DATA SUPPLIED START
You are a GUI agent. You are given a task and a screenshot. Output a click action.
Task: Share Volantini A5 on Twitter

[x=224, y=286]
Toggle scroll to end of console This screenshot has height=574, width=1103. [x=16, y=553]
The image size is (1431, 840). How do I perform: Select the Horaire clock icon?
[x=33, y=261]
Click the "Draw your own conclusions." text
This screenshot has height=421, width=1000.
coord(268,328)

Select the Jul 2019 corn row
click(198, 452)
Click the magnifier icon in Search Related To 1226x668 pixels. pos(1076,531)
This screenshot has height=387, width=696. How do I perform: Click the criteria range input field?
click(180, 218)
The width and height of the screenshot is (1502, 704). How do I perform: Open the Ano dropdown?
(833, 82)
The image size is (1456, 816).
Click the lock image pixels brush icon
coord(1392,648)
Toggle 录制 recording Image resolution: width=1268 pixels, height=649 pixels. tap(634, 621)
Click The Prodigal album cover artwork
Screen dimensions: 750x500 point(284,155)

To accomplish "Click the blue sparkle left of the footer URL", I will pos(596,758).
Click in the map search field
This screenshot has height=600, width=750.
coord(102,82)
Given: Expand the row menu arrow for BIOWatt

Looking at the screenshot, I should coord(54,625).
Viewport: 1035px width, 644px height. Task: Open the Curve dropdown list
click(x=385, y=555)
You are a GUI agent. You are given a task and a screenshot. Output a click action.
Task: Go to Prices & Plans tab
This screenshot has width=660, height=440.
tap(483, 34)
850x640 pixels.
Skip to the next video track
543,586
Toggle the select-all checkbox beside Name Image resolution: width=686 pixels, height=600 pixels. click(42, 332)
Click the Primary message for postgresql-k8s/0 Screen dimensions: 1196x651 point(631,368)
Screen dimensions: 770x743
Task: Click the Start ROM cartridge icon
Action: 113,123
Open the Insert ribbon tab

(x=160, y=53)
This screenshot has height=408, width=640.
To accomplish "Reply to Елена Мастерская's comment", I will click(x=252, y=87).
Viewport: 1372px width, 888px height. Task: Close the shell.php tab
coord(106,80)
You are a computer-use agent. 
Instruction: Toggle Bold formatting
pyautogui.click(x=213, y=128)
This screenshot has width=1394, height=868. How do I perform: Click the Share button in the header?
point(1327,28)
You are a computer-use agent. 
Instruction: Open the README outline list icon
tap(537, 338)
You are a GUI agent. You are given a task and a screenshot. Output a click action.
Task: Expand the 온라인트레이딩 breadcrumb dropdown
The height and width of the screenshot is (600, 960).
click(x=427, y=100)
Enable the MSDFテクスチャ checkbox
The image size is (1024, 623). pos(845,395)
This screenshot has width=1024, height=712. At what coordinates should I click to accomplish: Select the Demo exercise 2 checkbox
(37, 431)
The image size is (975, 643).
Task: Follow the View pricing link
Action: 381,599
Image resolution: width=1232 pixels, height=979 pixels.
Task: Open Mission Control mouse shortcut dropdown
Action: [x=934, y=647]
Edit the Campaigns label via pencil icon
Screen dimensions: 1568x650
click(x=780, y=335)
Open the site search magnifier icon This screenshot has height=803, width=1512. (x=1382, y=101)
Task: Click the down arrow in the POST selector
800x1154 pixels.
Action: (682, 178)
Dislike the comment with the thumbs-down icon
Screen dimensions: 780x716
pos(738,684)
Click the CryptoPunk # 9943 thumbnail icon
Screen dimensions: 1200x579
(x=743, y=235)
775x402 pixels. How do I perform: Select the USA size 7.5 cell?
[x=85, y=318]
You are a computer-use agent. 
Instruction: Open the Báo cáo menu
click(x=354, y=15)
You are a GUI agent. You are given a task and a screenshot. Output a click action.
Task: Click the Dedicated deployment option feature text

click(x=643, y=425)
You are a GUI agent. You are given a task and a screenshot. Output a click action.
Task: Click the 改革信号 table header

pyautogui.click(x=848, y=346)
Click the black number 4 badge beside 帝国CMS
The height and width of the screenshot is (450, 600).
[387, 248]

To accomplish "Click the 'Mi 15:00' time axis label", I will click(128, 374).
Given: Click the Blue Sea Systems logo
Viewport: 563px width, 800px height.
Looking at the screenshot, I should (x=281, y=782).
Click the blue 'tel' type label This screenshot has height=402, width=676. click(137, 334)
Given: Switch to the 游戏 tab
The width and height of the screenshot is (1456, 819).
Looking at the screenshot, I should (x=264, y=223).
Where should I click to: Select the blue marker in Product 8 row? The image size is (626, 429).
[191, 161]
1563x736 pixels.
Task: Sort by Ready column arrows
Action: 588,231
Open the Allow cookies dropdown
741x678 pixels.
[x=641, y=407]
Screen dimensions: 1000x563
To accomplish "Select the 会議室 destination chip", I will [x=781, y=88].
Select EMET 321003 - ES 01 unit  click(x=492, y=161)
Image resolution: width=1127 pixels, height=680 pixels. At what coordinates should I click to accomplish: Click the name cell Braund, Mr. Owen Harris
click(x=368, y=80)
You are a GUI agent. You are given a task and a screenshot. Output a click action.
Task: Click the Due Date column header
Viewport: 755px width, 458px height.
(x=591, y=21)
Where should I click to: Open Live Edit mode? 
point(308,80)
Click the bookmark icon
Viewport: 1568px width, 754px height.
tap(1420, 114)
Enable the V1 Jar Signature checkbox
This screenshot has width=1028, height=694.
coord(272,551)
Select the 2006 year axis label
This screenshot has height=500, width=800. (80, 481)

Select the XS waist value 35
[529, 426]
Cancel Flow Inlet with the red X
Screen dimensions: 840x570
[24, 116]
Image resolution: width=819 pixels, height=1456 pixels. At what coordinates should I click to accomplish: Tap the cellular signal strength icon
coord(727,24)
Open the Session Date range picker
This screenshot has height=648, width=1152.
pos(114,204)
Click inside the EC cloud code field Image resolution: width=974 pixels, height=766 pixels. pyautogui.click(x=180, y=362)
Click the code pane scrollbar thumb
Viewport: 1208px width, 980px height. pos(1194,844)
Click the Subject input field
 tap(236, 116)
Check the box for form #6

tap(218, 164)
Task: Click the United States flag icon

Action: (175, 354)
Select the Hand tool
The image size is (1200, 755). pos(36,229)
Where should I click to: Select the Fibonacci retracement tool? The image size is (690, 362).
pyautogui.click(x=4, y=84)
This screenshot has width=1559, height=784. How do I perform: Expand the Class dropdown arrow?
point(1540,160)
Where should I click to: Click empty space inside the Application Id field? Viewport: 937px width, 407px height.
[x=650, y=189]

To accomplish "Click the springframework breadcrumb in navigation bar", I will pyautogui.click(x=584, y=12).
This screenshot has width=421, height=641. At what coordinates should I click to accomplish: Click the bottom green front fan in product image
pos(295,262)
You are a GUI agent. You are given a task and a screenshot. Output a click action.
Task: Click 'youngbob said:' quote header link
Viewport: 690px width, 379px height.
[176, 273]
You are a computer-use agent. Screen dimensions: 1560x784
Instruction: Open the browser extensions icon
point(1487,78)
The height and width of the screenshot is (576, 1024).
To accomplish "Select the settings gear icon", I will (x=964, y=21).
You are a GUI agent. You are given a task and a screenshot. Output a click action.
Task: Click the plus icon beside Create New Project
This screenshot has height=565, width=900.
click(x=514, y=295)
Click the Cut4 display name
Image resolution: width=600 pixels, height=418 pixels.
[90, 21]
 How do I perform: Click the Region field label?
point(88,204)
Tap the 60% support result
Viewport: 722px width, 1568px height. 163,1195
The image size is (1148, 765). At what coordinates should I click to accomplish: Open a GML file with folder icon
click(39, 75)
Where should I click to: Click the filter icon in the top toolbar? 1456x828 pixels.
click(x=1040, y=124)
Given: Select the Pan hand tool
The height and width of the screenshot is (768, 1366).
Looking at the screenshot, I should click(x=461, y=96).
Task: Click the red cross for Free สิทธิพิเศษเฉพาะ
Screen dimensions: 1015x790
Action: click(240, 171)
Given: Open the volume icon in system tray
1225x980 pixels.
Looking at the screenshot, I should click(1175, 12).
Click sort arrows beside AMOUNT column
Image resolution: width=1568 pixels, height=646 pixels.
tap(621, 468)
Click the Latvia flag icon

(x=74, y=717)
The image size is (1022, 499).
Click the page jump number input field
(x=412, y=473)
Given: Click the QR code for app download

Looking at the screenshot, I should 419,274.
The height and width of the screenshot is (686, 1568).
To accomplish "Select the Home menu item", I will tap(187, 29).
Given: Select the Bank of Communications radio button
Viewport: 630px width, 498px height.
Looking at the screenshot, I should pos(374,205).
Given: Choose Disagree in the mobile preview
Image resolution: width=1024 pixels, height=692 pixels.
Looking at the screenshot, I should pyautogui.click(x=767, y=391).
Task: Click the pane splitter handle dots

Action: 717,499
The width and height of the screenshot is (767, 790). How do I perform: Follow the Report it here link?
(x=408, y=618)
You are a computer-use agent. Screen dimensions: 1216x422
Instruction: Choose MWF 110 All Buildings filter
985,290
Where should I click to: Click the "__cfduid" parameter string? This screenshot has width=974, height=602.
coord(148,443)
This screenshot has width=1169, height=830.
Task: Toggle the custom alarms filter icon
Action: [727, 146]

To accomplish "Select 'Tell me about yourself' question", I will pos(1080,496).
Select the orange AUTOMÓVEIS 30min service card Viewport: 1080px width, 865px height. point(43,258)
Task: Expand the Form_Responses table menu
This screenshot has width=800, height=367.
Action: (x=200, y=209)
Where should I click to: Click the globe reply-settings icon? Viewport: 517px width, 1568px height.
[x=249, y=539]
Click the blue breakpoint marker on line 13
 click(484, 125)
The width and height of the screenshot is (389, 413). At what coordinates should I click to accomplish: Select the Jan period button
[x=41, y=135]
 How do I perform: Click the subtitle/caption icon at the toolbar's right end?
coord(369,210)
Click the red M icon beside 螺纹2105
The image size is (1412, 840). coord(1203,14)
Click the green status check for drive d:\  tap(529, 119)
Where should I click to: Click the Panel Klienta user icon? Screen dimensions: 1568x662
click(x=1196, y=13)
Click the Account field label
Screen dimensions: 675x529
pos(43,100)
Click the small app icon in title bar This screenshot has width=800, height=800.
DATA SUPPLIED END
Say how many lines in the data above contain the string "magnifier", and give no other output.

- ANSWER TO THIS EXERCISE: 2